Comptroller candidates vow greater transparency, improved estimatesFebruary 27, 2014
From the San Antonio Express-News:
By Joshua Fechter, San Antonio Express-News
AUSTIN — Five candidates vying to replace outgoing Comptroller Susan Combs all want to change how the state keeps track of its dollars and bring greater transparency to the office — but they differ in approach.
Four Republicans are competing in the March 4 primary to become the state’s next top accountant: state Rep. Harvey Hilderbran, R-Kerrville, state Sen. Glenn Hegar, R-Katy, former gubernatorial candidate Debra Medina and former state Rep. Raul Torres, R-Corpus Christi.
Mike Collier, a certified public accountant from Houston, is the sole Democrat in the race.
Combs has held the office since 2006 and earned a mixed reputation.
She’s lauded for her transparency initiatives, placing budget data, revenue estimates, tax revenue and state debt on a website, TexasTransparency.org.
But she’s drawn criticism for missing the mark on biennial revenue estimates, which the Texas Legislature uses to craft the state’s two-year budgets.
In 2011, Combs underestimated how much money the state had on hand by about $12 billion. That led to massive cuts during that year’s legislative session, including $5.4 billion from the state’s public schools.
Collier called those cuts “devastating” and “unnecessary” given what turned out to be the state’s brighter revenue picture at the time.
“If you can’t get the numbers right, you can’t do anything right,” Collier said.
Candidates have suggested giving more regular updates about how much the state has in the bank. Theoretically, this would help the state respond to potential problems like the economic crash in 2008, or prevent incorrect numbers from derailing the legislative process.
They haven’t agreed on how often the state should do so, though: Hegar, endorsed by Combs, supports annual updates while Collier and Hilderbran want quarterly reports.
Medina said she does not know whether the office should update on a monthly or quarterly basis, a decision she says she’d make if elected.
Torres said he supports implementing a 20-year financial plan that includes regularly updated revenue estimates. This, he said, would implement widely accepted accounting practices and help the state forego financial woes.
“That’s what we do in business,” Torres said.

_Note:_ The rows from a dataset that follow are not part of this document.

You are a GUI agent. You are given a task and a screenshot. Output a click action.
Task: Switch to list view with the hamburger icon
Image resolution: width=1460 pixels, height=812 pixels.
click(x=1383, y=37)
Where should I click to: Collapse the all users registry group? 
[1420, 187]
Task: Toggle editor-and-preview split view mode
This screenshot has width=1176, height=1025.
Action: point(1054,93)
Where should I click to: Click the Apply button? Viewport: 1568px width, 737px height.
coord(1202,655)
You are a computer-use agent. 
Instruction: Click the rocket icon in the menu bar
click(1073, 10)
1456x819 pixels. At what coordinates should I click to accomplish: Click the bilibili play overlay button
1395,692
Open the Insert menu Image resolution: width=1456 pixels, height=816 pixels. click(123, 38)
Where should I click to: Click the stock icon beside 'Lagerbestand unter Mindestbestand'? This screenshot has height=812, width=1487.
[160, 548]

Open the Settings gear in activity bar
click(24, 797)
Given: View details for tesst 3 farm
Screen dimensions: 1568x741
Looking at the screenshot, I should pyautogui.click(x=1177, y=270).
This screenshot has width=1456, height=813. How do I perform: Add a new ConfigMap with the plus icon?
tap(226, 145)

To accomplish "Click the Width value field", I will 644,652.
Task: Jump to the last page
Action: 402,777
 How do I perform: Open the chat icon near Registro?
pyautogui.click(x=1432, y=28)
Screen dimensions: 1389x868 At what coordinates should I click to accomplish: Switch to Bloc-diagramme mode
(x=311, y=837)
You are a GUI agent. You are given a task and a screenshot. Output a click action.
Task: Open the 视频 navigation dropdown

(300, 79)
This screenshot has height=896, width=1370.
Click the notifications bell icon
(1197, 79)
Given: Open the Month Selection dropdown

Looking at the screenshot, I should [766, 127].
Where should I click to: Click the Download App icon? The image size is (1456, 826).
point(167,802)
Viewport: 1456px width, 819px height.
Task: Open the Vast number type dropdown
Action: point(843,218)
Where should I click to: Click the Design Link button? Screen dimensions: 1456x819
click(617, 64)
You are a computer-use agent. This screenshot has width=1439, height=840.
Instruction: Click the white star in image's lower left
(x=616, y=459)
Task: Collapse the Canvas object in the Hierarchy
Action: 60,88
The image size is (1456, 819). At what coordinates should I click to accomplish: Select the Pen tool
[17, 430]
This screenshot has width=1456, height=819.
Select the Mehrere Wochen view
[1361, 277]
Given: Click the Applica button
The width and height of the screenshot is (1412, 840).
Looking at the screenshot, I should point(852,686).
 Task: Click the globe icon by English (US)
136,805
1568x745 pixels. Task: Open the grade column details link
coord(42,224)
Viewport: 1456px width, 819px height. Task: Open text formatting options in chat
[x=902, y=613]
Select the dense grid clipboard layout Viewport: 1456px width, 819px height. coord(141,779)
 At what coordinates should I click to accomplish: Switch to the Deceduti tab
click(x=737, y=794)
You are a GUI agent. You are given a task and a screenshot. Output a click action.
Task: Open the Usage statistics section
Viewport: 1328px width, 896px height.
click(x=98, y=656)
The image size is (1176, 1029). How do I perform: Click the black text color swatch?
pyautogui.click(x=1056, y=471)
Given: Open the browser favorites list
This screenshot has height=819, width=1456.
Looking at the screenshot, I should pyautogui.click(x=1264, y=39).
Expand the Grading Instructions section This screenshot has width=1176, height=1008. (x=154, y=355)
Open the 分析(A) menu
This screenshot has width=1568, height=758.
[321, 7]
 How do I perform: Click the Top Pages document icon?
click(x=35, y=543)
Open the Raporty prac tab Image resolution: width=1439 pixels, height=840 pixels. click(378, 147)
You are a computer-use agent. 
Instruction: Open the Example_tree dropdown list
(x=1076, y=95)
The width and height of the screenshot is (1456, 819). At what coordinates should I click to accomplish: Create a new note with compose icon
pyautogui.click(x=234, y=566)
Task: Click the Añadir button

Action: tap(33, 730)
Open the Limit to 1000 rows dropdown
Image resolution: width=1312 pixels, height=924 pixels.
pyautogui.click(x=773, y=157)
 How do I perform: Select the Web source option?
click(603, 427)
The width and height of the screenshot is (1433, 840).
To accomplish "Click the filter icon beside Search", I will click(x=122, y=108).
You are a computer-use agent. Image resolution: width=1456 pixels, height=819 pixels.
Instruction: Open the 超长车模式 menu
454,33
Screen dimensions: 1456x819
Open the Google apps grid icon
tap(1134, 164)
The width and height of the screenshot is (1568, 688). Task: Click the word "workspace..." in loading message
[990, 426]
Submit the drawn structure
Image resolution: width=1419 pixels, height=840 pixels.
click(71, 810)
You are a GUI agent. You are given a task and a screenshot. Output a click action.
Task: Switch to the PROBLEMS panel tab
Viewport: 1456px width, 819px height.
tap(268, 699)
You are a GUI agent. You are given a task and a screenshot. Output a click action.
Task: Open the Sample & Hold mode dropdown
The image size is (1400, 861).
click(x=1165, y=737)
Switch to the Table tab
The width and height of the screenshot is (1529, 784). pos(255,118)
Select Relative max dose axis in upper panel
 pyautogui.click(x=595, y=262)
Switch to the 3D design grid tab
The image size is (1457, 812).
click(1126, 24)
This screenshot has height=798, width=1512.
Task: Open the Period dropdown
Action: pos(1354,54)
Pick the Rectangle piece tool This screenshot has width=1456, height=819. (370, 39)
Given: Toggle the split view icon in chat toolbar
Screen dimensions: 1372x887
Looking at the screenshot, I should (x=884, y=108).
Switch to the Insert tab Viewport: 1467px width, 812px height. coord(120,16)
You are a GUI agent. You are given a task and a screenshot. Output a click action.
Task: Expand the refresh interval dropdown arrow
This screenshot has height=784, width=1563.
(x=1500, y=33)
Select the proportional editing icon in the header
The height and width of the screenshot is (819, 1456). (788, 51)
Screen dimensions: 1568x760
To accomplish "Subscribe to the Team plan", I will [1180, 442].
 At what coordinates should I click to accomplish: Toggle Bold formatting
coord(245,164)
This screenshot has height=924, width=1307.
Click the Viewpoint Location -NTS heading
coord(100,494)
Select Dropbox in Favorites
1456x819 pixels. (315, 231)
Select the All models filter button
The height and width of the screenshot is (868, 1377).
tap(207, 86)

There’s room for improvement in the office’s online transparency initiative, as well.
Candidates want to make data available on the comptroller-run website more easily readable and accessible to help the public understand why each data set is significant.
“It has to be more than just a bunch of raw data,” Medina said. “It’s got to have some context around it.”
Hilderbran said the site should include information regarding state contracts and make public performance reviews conducted by the agency.
Hegar spokesman David White said Hegar would take action to increase transparency if elected.
But, Hegar faces transparency issues of his own: until this week, the Katy Republican has opted not to include his wife’s income on his personal financial disclosures.
Dara Hegar is a lawyer at the Mark Lanier Firm, a large Houston firm.
Hegar said in a statement that he is only required to include his spouse’s income if he has significant control over those assets.
“It appears, however, to be a trend to report such information though not required by statute,” Hegar said. “As such, I have included those assets in this corrected report.”
The GOP primary race is likely to go to a runoff like other statewide nonjudicial contests — lieutenant governor, attorney general, agriculture commissioner and railroad commissioner.
Medina — who in 2010 questioned the U.S. government’s story regarding 9/11 and later backed away from those comments — is a frontrunner, according to a University of Texas/Texas Tribune poll released Monday. She had 39 percent support of likely GOP voters.
The poll put Hilderbran at 26 percent, Hegar at 24 percent and Torres at 11 percent.
But those percentages represented how voters would cast ballots of the election were held today. Otherwise, 54 percent said they were undecided.
Fundraising figures provide a different picture: out of the four Republican candidates, Hilderbran had the most cash on hand, more than $500,000, at the end of the last reporting period.
Hegar had more than $300,000, Medina had about $36,000 and Torres had less than $1,000.